Lothian and Borders Police criticised the newspaper for "wasting police time".
The incident happened 72 hours before the Prince of Wales is due to visit the palace.
The breach comes a fortnight after a fathers' rights protester scaled the walls of Buckingham Palace dressed as the superhero Batman.
It follows other security incidents at the new Scottish Parliament building nearby where two newspapers also sent journalists into restricted areas.
Lothian and Borders Police have launched an investigation into the palace breach.
The Queen is due to stay at Holyrood in two weeks time during a visit to open the Scottish Parliament.
The newspaper said in a statement: "After a series of breaches in Buckingham Palace, Westminster and the Scottish Parliament the Sunday Times decided to test security at the Palace of Holyrood, the official residence of the Queen in Scotland.
'Agreed to co-operate'
"The ST undertook these investigations in advance of the Queen opening the new Scottish Parliament next month and Prince Charles staying at the palace this weekend.
"A reporter wearing a hard hat was able to gain entry to a restricted area unchallenged in the State rooms adjacent to the Queen's bedroom.
"He was under instructions to remain in that area until challenged which happened after 20 minutes.
"A construction worker asked him to report to reception and he then left the palace.
"After the incident we notified Lothian and Borders Police of what happened.
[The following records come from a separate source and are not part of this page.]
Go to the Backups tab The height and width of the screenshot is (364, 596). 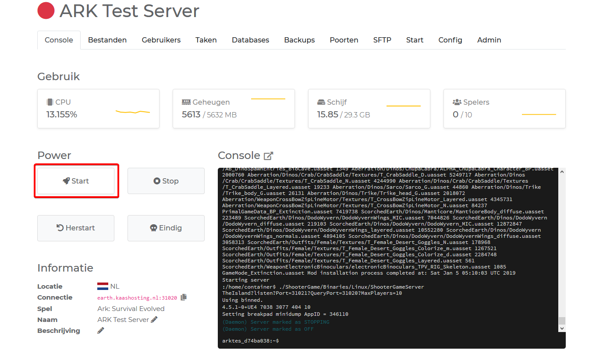pos(299,40)
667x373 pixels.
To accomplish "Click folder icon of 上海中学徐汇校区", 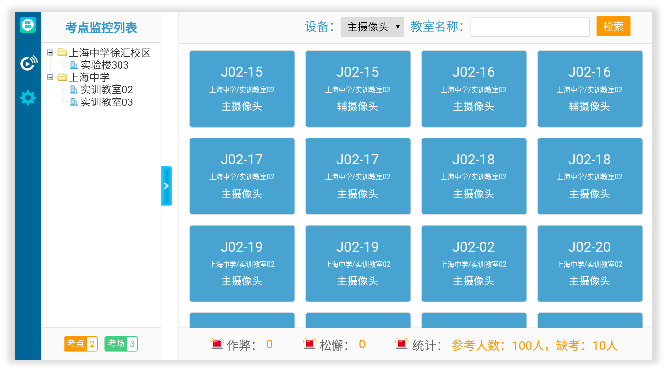I will (x=62, y=52).
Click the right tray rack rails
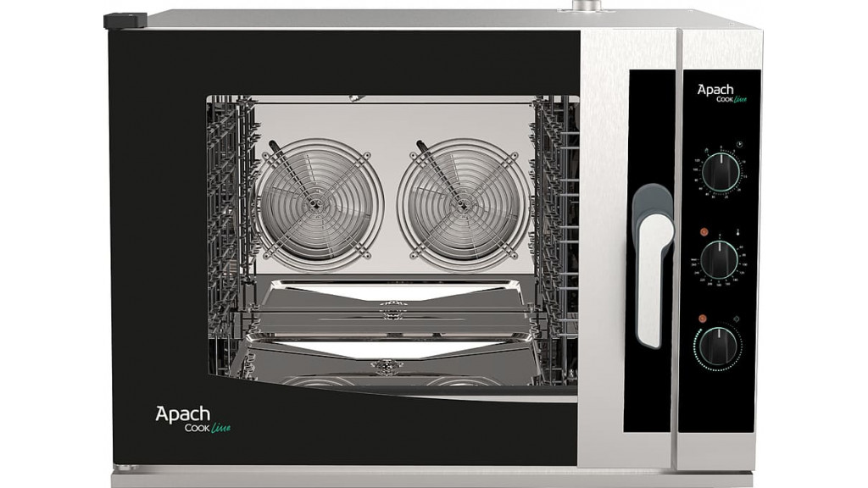The image size is (868, 488). click(554, 212)
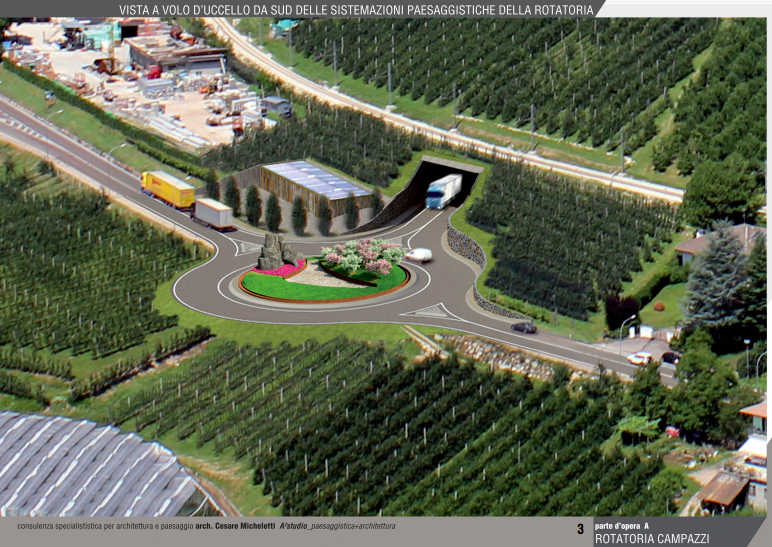Click the 'parte d'opera A' text
This screenshot has height=547, width=772.
coord(622,526)
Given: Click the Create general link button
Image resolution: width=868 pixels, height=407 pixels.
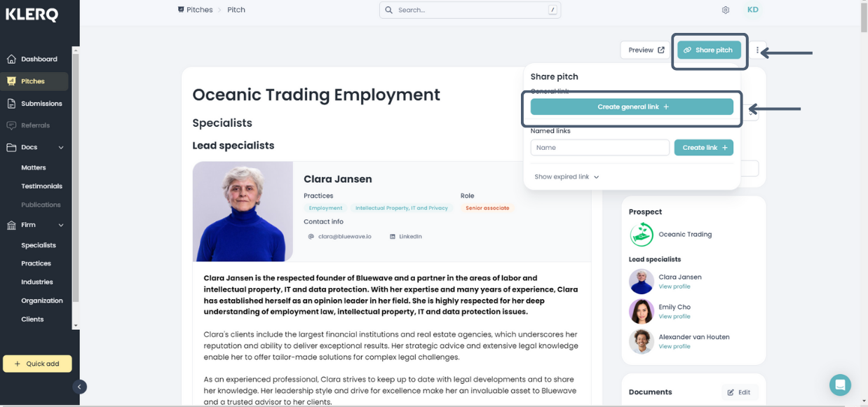Looking at the screenshot, I should pyautogui.click(x=632, y=106).
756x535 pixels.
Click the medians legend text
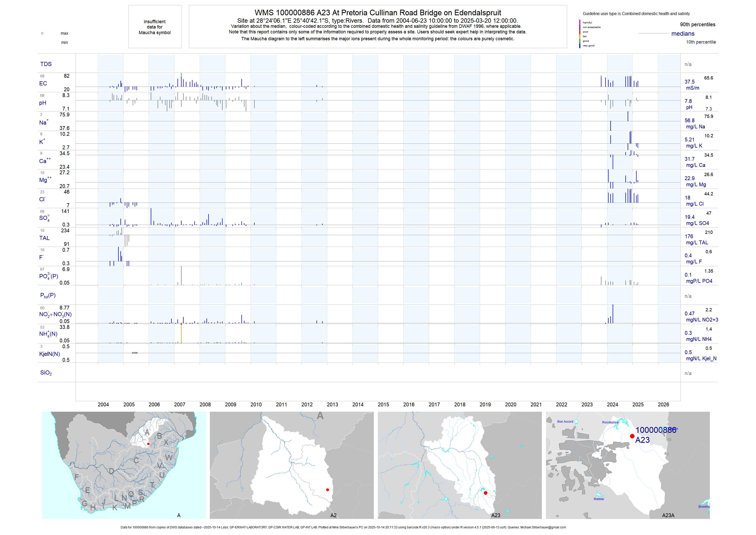tap(683, 34)
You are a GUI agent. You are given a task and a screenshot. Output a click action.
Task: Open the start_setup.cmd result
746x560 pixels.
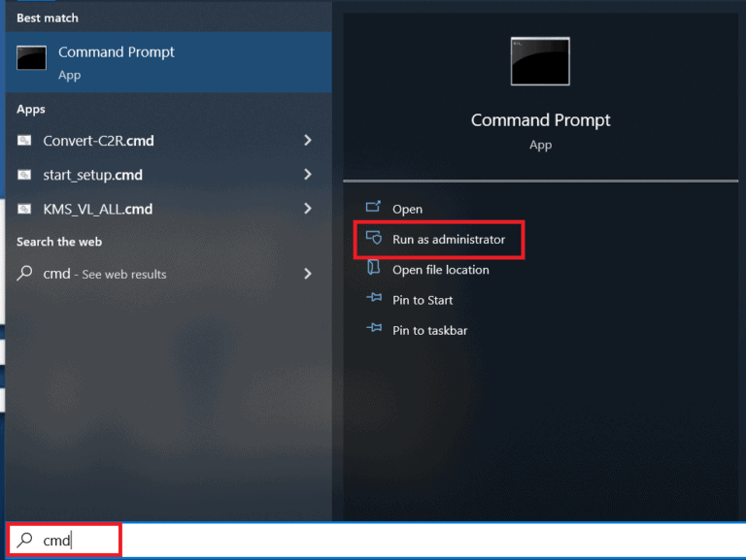(x=167, y=175)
We have agreed to co-operate with the police who have agreed to investigate how this breach of security took place."
Lothian and Borders Police criticised the Sunday Times for wasting police time.
The force's assistant chief constable Ian Dickinson said: "The events yesterday, at the Palace of Holyroodhouse, are the latest example of press seeking to make journalistic capital from our
"In an open society, the balance between security and important public access to our democratic process and national heritage is delicate and difficult.
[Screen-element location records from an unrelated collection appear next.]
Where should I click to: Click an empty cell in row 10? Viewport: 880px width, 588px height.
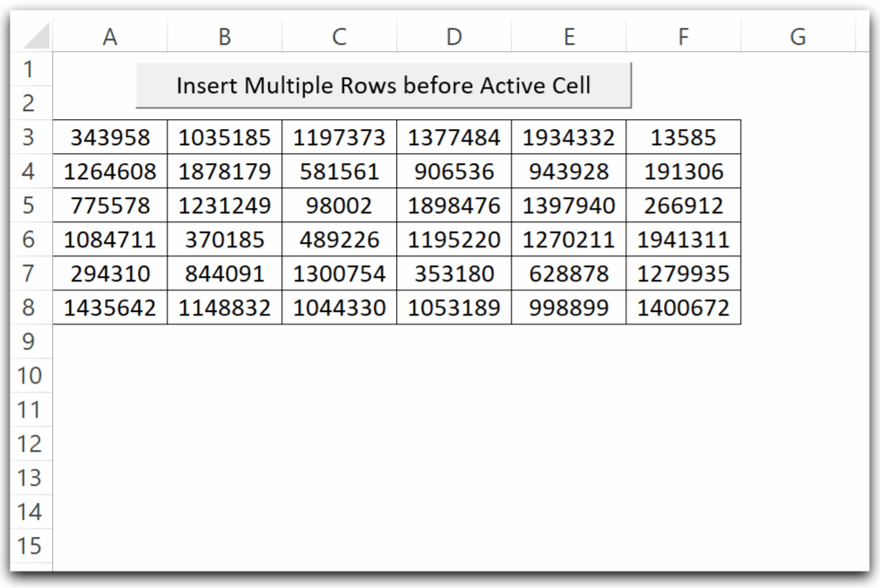pyautogui.click(x=339, y=376)
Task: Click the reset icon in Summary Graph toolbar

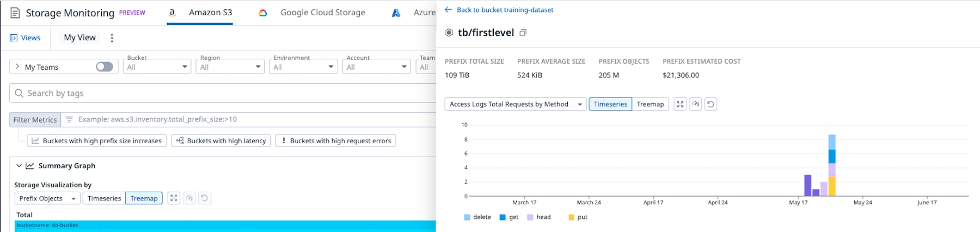Action: point(204,198)
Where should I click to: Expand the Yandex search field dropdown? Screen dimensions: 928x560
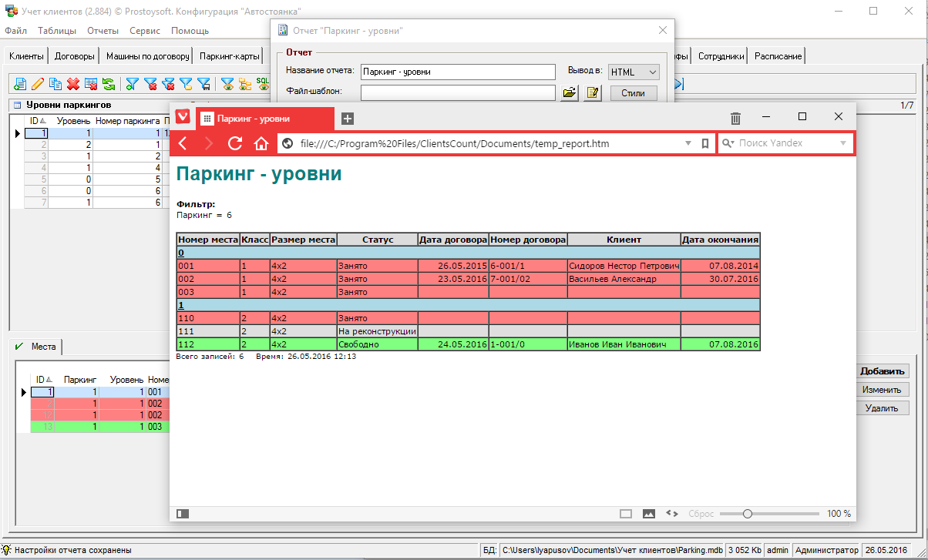(x=843, y=143)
"A considerable amount of valuable police time was wasted for five hours before the Sunday Times made a telephone call to the Lothian and Borders Police.
"Such a waste of vital police resources is certainly not in the public interest and completely counter to the purpose which the newspapers claim to pursue."
Independent MSP Margo MacDonald said: "I am now seriously concerned that the relaxed attitude we had towards this sort of behaviour has been overtaken by these events.
"I want to be assured that the security officials at Holyrood palace are taking advice from the police to make sure there are no gaps in the overall plan."